By default, grep is case-sensitive. So, for example, the command below will match all lowercase letters:

echo '1234\nabcd' | grep '[a-z]'

Match all the numbers:

echo '1234\nabcd' | grep '[0-9]'

Match all the numbers:

echo '1234\nabcd' | grep '[[:digit:]]'

Match all the lowercase letters:

echo '1234\nabcd' | grep '[[:lower:]]'

Match all the uppercase letters:

echo '1234\nabcd' | grep '[[:upper:]]'

Match all the letters and numbers, including 0-9, a-z, A-Z:

echo '1234\nabcd' | grep '[[:alnum:]]'

Match all the letters:

echo '1234\nabcd' | grep '[[:alpha:]]'

The following contains the complete list of special symbols and instructions:

Special Symbol	Description
`[:alnum:]`	Upper and lower case letters and digits (0-9, A-Z, a-z)
`[:alpha:]`	Any English uppercase and lowercase letters (A-Z, a-z)
`[:blank:]`	Blank key and [Tab]
`[:cntrl:]`	Control buttons on the top of the keyboard, including CR, LF, Tab, Del, and so on
`[:digit:]`	Numeral digits (0-9)
`[:graph:]`	All the keys except for the blank key (for example, Space) and [Tab]
`[:lower:]`	Lowercase letters (a-z)
`[:print:]`	Characters that can be printed out
`[:punct:]`	punctuation symbols (" ' ? ! ; : ## ...)
`[:upper:]`	uppercase letters ( A-Z)
`[:space:]`	Symbols include blank keys, [Tab], CR, and so on
`[:xdigit:]`	Hexadecimal digits, including 0-9, A-F, a-f

Note that for the reason that [a-z] does not apply to all cases, which is also related to the value of the host set in the LANG environment variable, we can use [:lower:] for all cases.

Exclude characters:

echo 'geek\ngood' | grep '[^o]'

Note that when ^ is placed in class (square brackets covering a pattern), it means to exclude the characters. Otherwise, ^ means the first line.

labex:project/ $ echo 'geek\ngood' | grep '[^o]'
geek
good

Using POSIX 'Extended Regular Expression' by `grep`

Using Extended Regular Expression with grep requires adding the -E parameter or using egrep.

Restriction match

Match only "zo":

echo 'zero\nzo\nzoo' | grep -E 'zo{1}'

Matches all words beginning with "zo":

echo 'zero\nzo\nzoo' | grep -E 'zo{1,}'

Choice match

Match "www.labex.io" and "www.google.com":

echo 'www.labex.io\nwww.baidu.com\nwww.google.com' | grep -E 'www\.(labex.io|google.com)'

Or match the content that does not contain "baidu":

echo 'www.labex.io\nwww.baidu.com\nwww.google.com' | grep -Ev 'www\.baidu\.com'

Since . has a special meaning, we need to use \. to escape it.

`sed`

sed is short for "stream editor for filtering and transforming text", meaning that the stream editor is for filtering and converting text.

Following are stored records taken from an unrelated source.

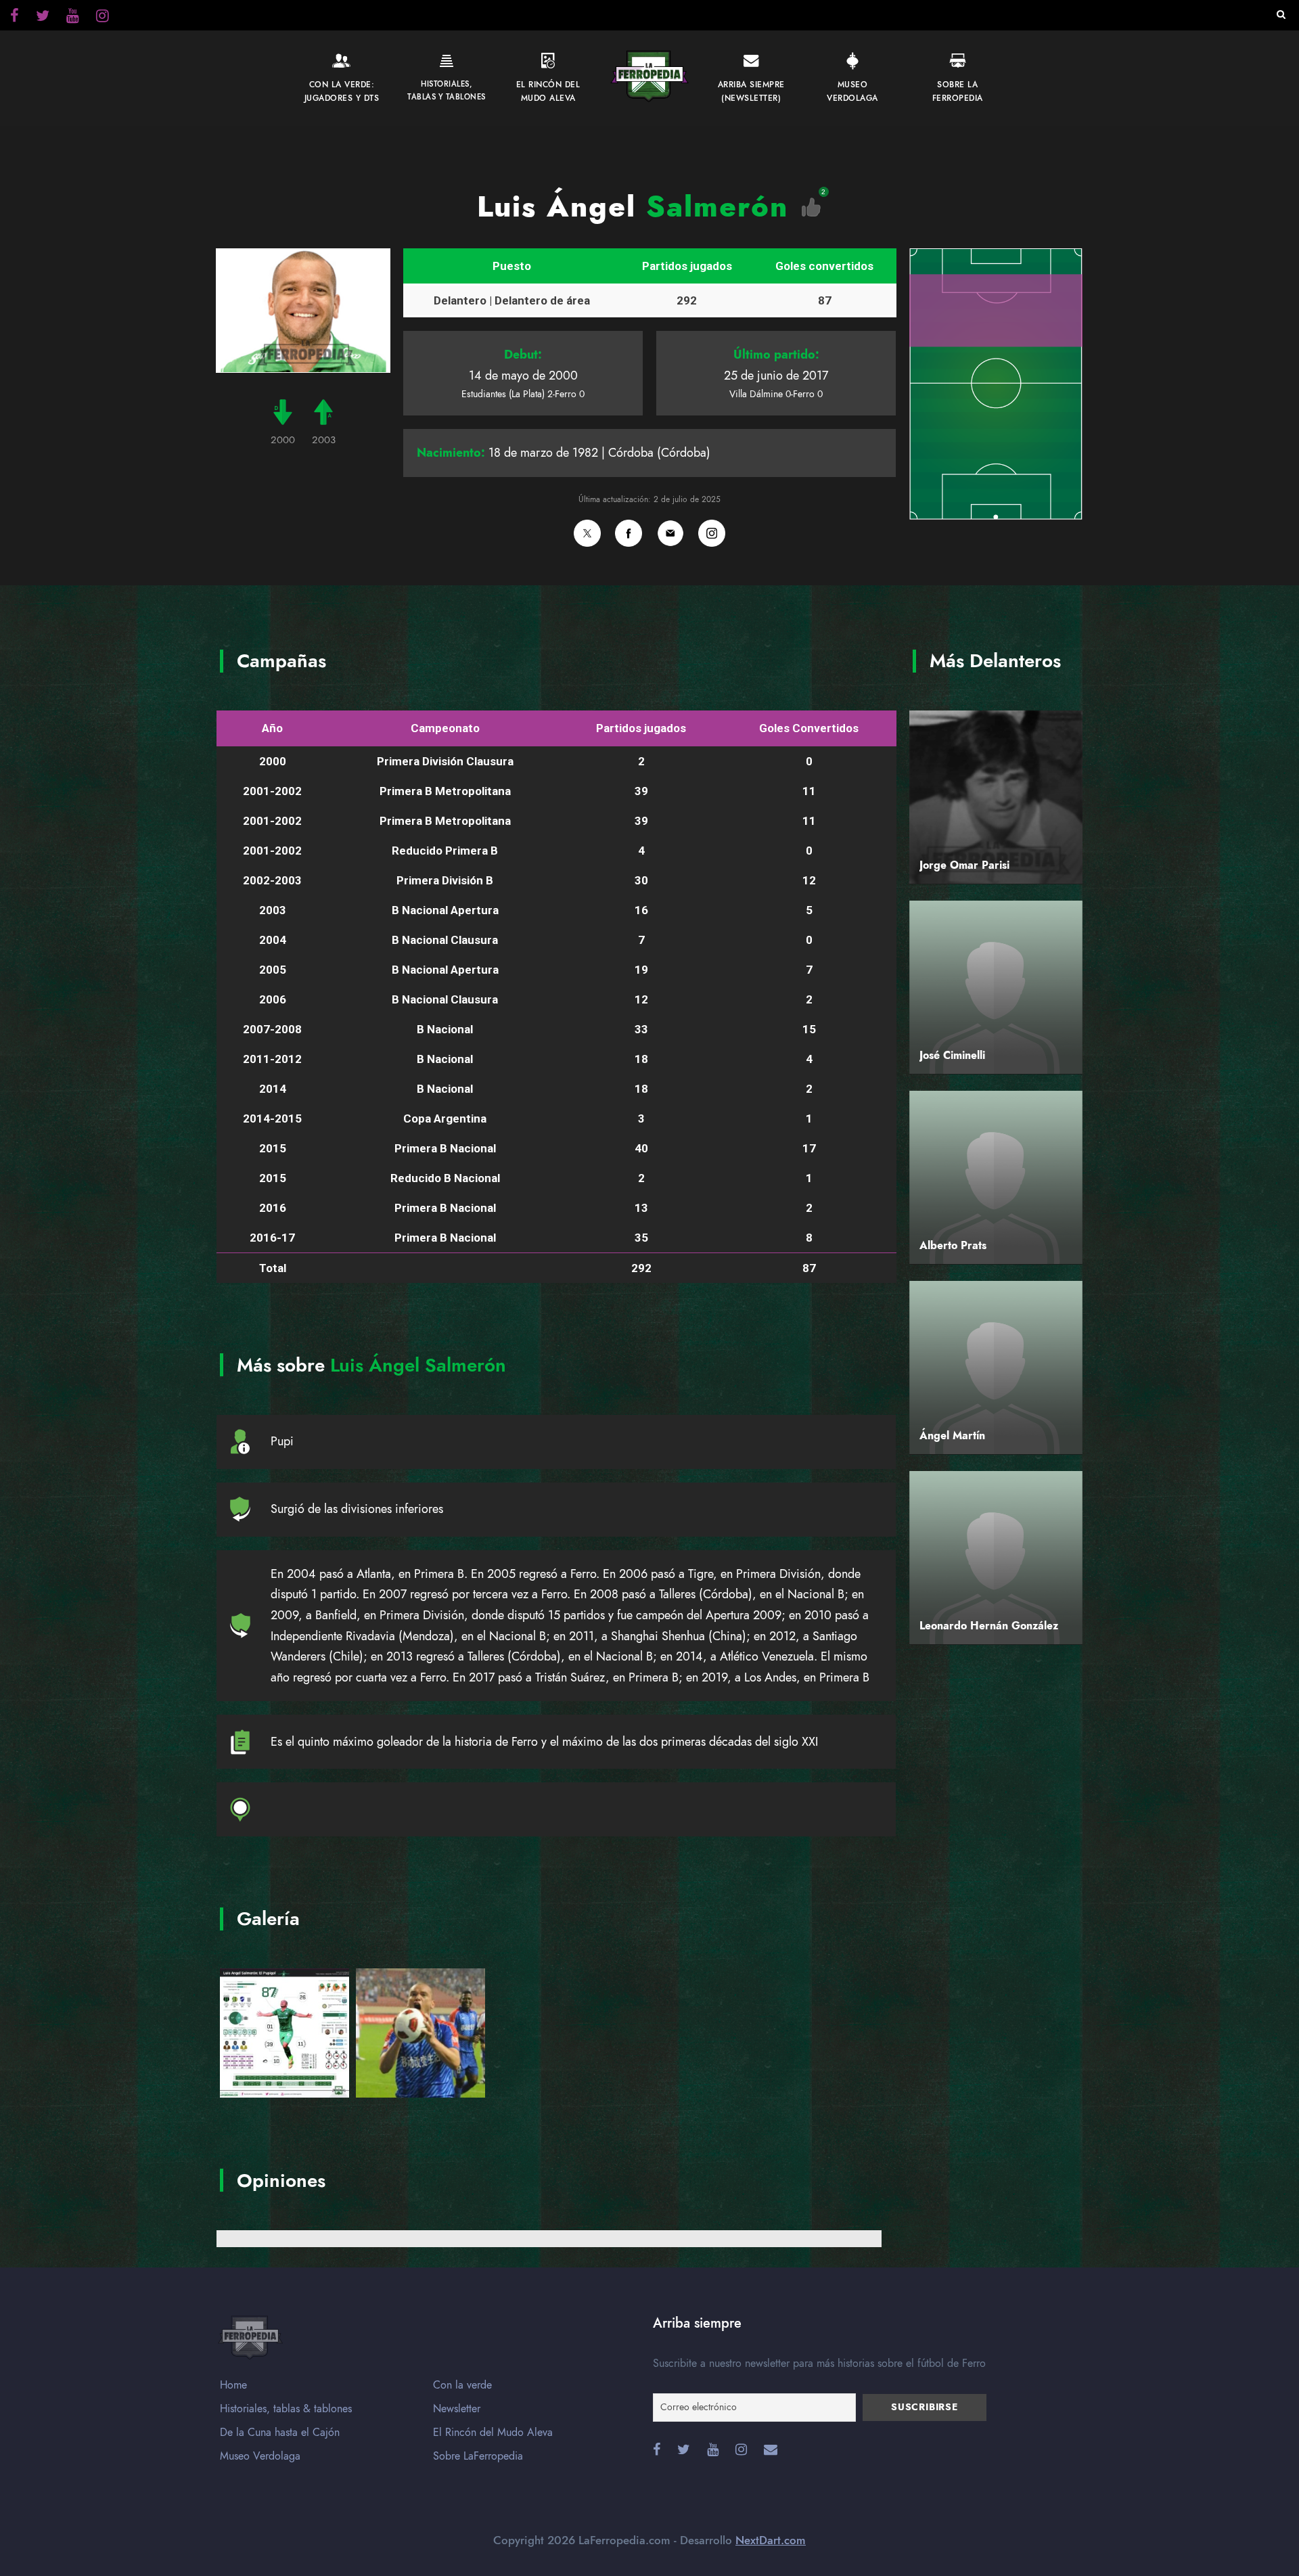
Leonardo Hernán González (988, 1626)
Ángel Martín (952, 1435)
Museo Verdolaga (260, 2456)
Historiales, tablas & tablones (286, 2408)
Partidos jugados (687, 266)
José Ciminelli (952, 1055)
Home (233, 2385)
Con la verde (462, 2385)
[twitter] (102, 17)
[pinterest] (72, 17)
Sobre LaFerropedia (478, 2456)
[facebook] (14, 17)
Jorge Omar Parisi (964, 865)
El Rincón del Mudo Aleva (493, 2432)
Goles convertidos (824, 266)
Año (272, 728)
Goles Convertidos (809, 728)
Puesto (512, 266)
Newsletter (456, 2408)
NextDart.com (770, 2540)
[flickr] (42, 17)
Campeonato (445, 728)
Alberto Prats (952, 1245)
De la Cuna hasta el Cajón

In Linux/UNIX, the editors are very powerful, such as "vi/vim (editor of God)", "emacs (God's editor)" and "gedit". sed is unique in that it is a non-interactive editor. So here we start introducing sed.

Commonly Used Parameters of `sed`

sed [Parameters]... [Command] [File]...
## For example:
sed -i '1s/sad/happy/' test
## Replace the "sad" in the first line of the test with "happy"

Parameter	Description
`-n`	By default, each line of input is echoed to the standard output after all the commands have been applied. The `-n` option suppresses this behavior.
`-e`	Append the editing commands specified by the command argument to the list of commands.
`-f filename`	Specify to execute the commands in the `filename` file.
`-r`	Use extended regular expressions, which default to standard regular expressions.
`-i`	Directly modify the contents of the input file instead of printing to standard output.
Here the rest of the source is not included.